The cobalt-free lithium nickel manganese-based oxide may include at least one of lithium composite oxides represented by Chemical Formula 2.

Li_aNi_xMn_yM1_zM2_wO_2-bX_b  [Chemical Formula 2]

In Chemical Formula 2,

• • 0.9≤a<1.2, 0≤b<0.1, 0≤w<0.1, 0.6≤x<1.0, 0<y<0.4, 0<z<0.1, w+x+y+z=1,
  • M1 is at least one element selected from Al, Mg, Ti, Zr, Cr, Sr, V, B, W, Mo, Ce, Cr, and Nb, and
  • M2 is at least one element selected from Al, B, Ba, Ca, Ce, Cr, Fe, Mg, Mn, Mo, Nb, Si, Sr, Ti, V, W, and Zr, and X is at least one element selected from S, F, and P.

Of course, one having a coating layer on the surface of the lithium composite oxide may be used, or a mixture of the lithium composite oxide and the lithium composite oxide having a coating layer may be used. The coating layer may include at least one coating element compound selected from an oxide of a coating element, a hydroxide of a coating element, an oxyhydroxide of a coating element, an oxycarbonate of a coating element, and a hydroxy carbonate of a coating element. The compound for the coating layer may be amorphous or crystalline. The coating element included in the coating layer may include Mg, Al, K, Na, Ca, Si, Ti, V, Sn, Ge, Ga, B, As, Zr, or a mixture thereof. The coating layer may be disposed in a method having no adverse influence on properties of a positive electrode active material by using these elements in the compound. For example, the method may include any coating method (e.g., spray coating, dipping, etc.), but is not illustrated in more detail since it is well-known to those skilled in the related field.

For example, Chemical Formula 2 may be represented by Chemical Formula 2-1.

Li_aNi_x1Mn_y1Al_z1M2_w1O_2-bX_b  [Chemical Formula 2-1]

In Chemical Formula 2-1,

• • 0.9≤a<1.2, 0≤b<0.1, 0≤w1<0.1, 0.6≤x1<1.0, 0<y1<0.4, 0<z1<0.1, w1+x1+y1+z1=1, M2 is at least one element selected from Al, B, Ba, Ca, Ce, Cr, Fe, Mg, Mn, Mo, Nb, Si, Sr, Ti, V, W, and Zr, and X is at least one element selected from S, F, and P.

In an embodiment, in Chemical Formula 1-1, 0.6≤x1≤0.9, 0.1≤y1≤0.4, and 0≤z1<0.1, or 0.6≤x1≤0.8, 0.2≤y1≤0.4, and 0≤z1≤0.1.

For example, in Chemical Formula 2-1, x1 may be 0.6≤x1≤0.79, y1 may be 0.2≤y1≤0.39, and z1 may be 0.01≤z1<0.1.

A content of the positive electrode active material may be 90 wt % to 98 wt % based on the total weight of the positive electrode active material layer.

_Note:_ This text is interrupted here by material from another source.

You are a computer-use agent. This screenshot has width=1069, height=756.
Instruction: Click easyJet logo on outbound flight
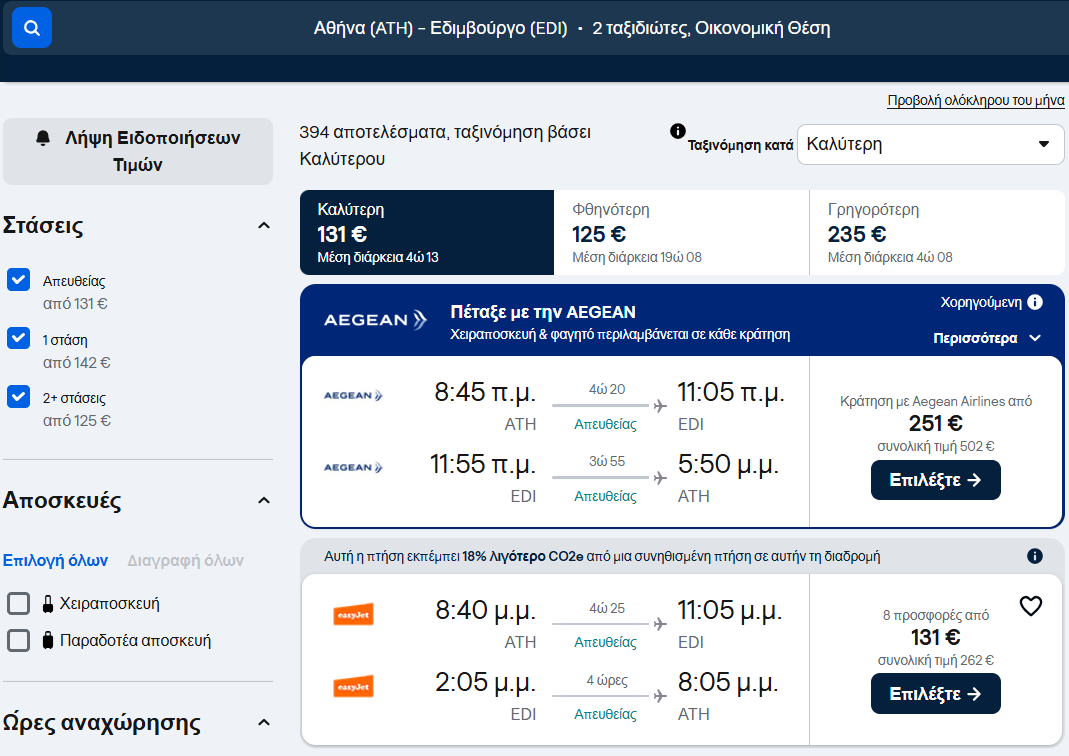click(353, 614)
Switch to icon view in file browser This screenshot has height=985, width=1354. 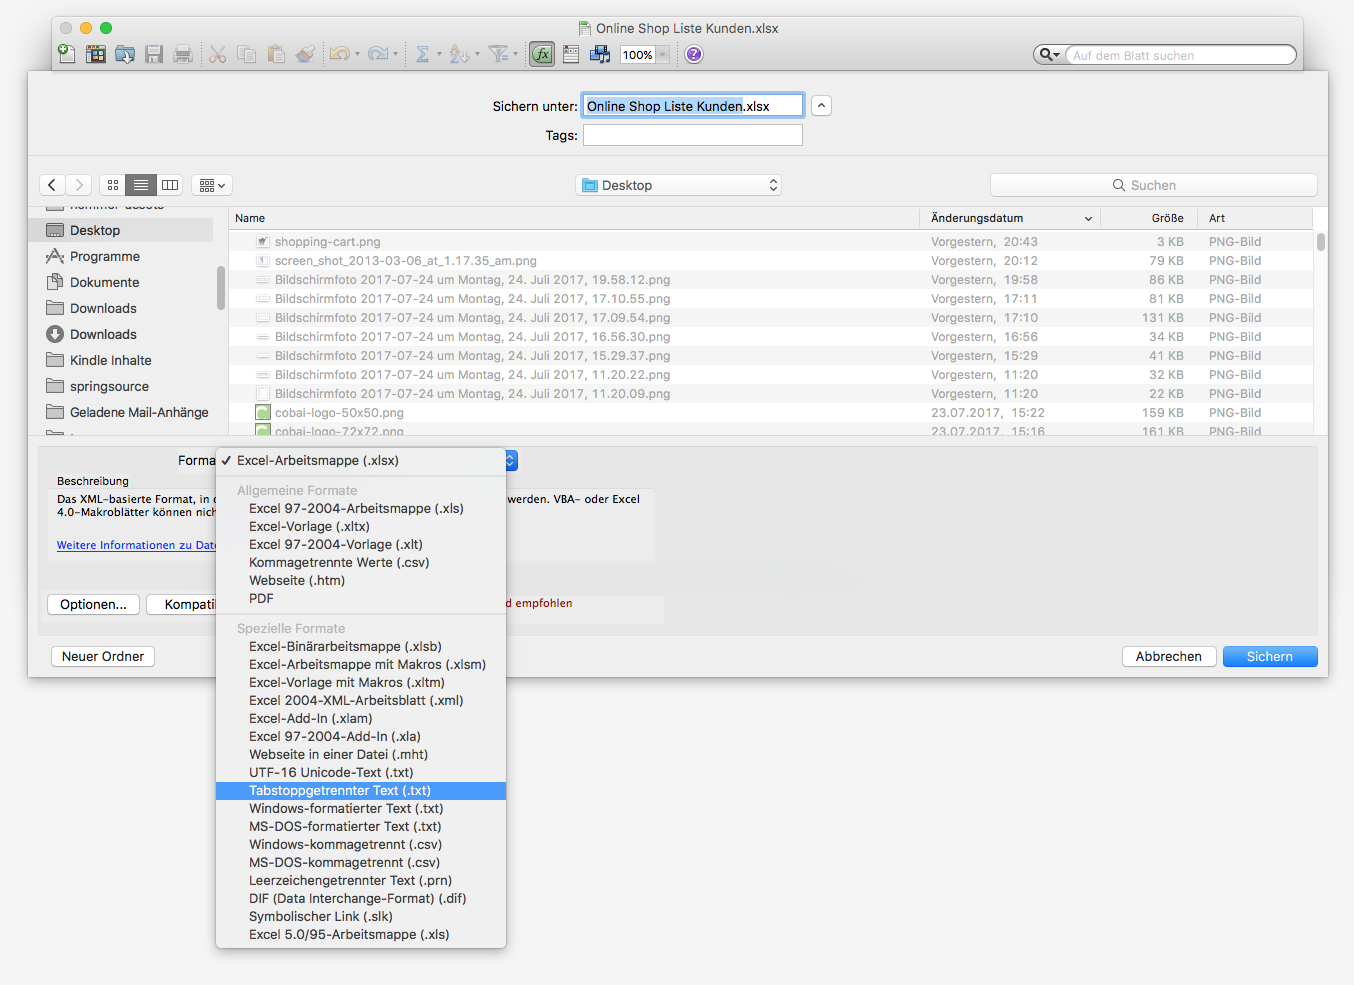[x=112, y=184]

In an embodiment of the present invention, the positive electrode active material layer may include a binder. In this case, a content of the binder may be 1 wt % to 5 wt % based on the total weight of the positive electrode active material layer.

The binder improves binding properties of positive electrode active material particles with one another and with a current collector and examples thereof may be polyvinyl alcohol, carboxylmethyl cellulose, hydroxypropyl cellulose, diacetyl cellulose, polyvinylchloride, carboxylated polyvinylchloride, polyvinylfluoride, an ethylene oxide-containing polymer, polyvinylpyrrolidone, polyurethane, polytetrafluoroethylene, polyvinylidene fluoride, polyethylene, polypropylene, a styrene-butadiene rubber, an acrylated styrene-butadiene rubber, an epoxy resin, nylon, and the like, but are not limited thereto.

The positive electrode current collector may include Al, but is not limited thereto.

The negative electrode includes a negative electrode current collector and a negative electrode active material layer including a negative electrode active material formed on the negative electrode current collector.

The negative electrode active material may include a material that reversibly intercalates/deintercalates lithium ions, a lithium metal, a lithium metal alloy, a material capable of doping/dedoping lithium, or a transition metal oxide.

The material that reversibly intercalates/deintercalates lithium ions may include a carbon material, the carbon material may be any generally-used carbon-based negative electrode active material in a rechargeable lithium ion battery, and examples thereof may be crystalline carbon, amorphous carbon, or a mixture thereof. The crystalline carbon may be non-shaped, or sheet, flake, spherical, or fiber shaped natural graphite or artificial graphite. The amorphous carbon may be a soft carbon, a hard carbon, a mesophase pitch carbonization product, calcined coke, and the like.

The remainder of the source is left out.